◆ Brief 1:
In the rows, from the line containing "Given: Click the" through the end of the rows, substitute "cog icon" for "gears icon" and leave everything else unchanged. Omit the pictures from your answer.

## begin Source extract

Cruelty Free basics

Policies and Parent Companies

In order to round out the introduction phase and before I start with reviews, I’ll touch on two final issues I didn’t put into the last post.

Policies:

EU – since 2013 the EU has banned animal testing in its borders and the sale of products or ingredients tested on animals anywhere in the world. An exception is made for products/ingredients tested before the ban. This was HUGE! Of course there was a phasing out program but nearing the end of 2015 most if not all companies now adhere to the strict rules. So all in all buying EU products should be safe. The loophole you should look for is companies testing in China because it is conducted by the government not by the companies themselves.ID-10046178

Israel – followed suit after the EU ban and now bans testing on animals for cosmetics, in addition to this year closing the last monkey farm meant for shipment of monkeys to testing labs mainly in the USA. There’s also an app in Hebrew published by the Israeli humane society with a list of companies sold in Israel that test/don’t test.

India, Norway and New Zealand – all have banned testing! While Canada is making very big strides.

## end Source extract

◆ Brief 2:
According to the post on cruelty-free policies, since what year has the EU banned animal testing within its borders?

## begin Data for the task

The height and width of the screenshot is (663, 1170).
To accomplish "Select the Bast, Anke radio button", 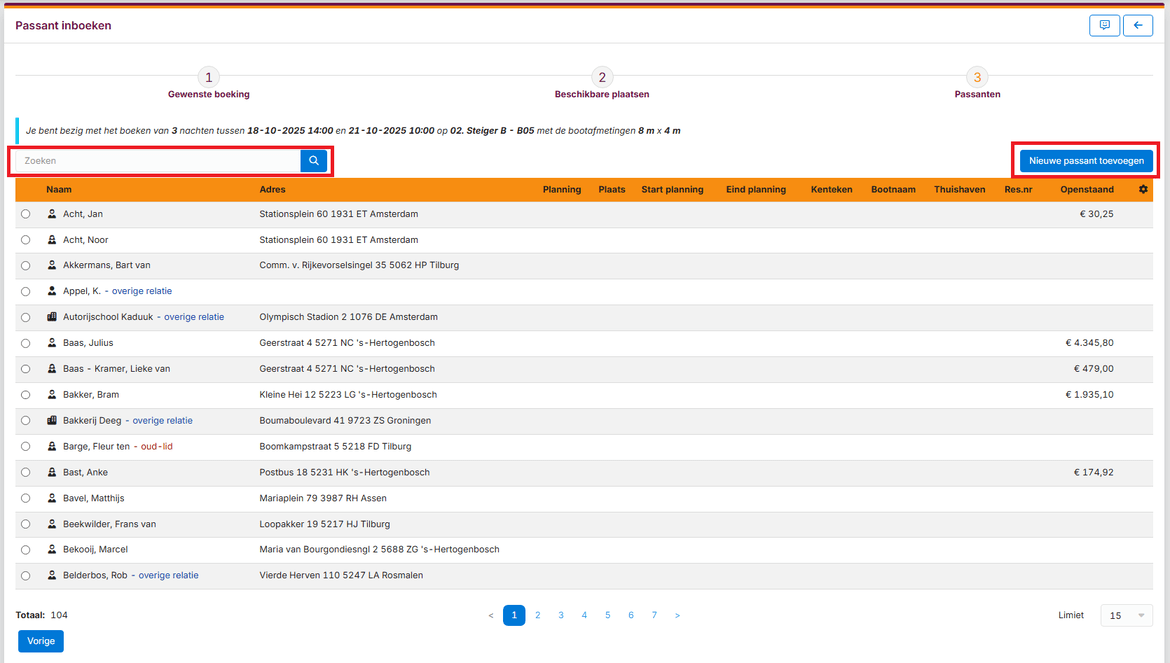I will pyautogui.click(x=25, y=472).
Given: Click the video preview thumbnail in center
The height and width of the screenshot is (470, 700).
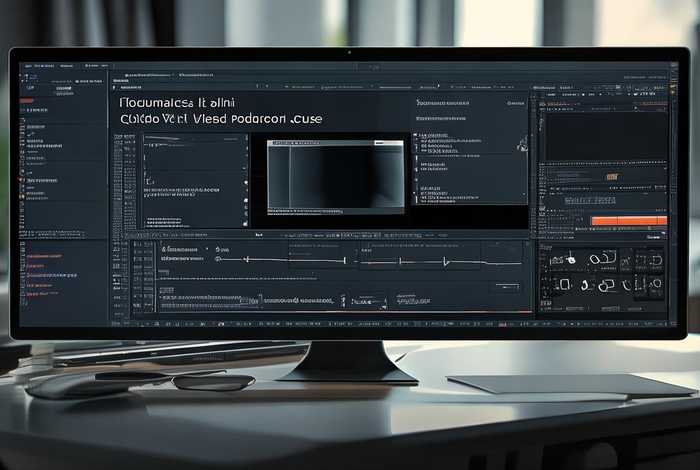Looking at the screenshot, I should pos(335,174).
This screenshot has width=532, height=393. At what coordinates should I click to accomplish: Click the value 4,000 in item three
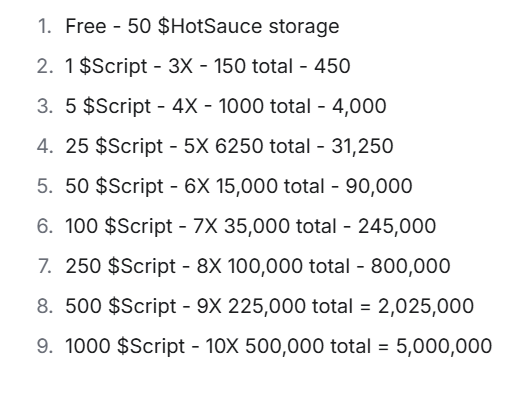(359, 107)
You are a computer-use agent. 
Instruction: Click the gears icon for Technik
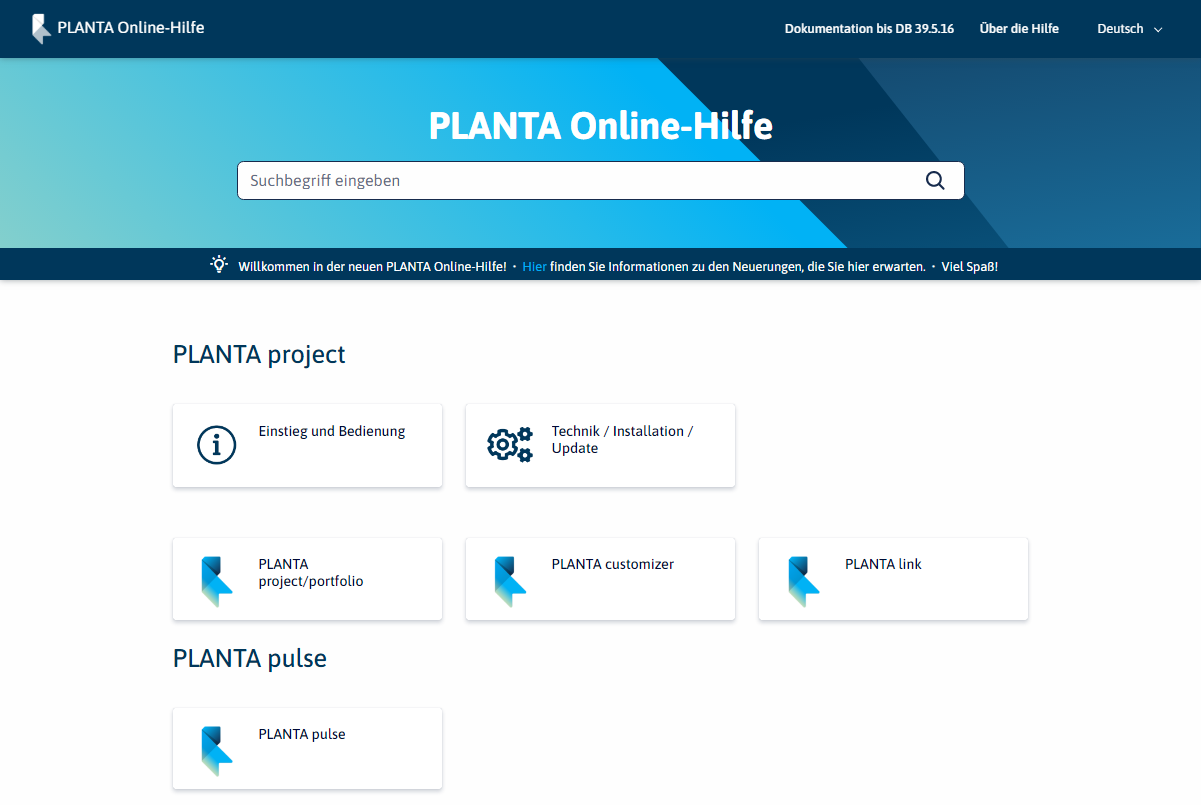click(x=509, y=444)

## end Data for the task

◆ Expected answer 1:
Given: Click the video preview thumbnail in center
The height and width of the screenshot is (470, 700).
Looking at the screenshot, I should pos(335,174).
This screenshot has width=532, height=393. At what coordinates should I click to accomplish: Click the value 4,000 in item three
(359, 107)
You are a computer-use agent. 
Instruction: Click the cog icon for Technik
click(x=509, y=444)

◆ Expected answer 2:
Since 2013.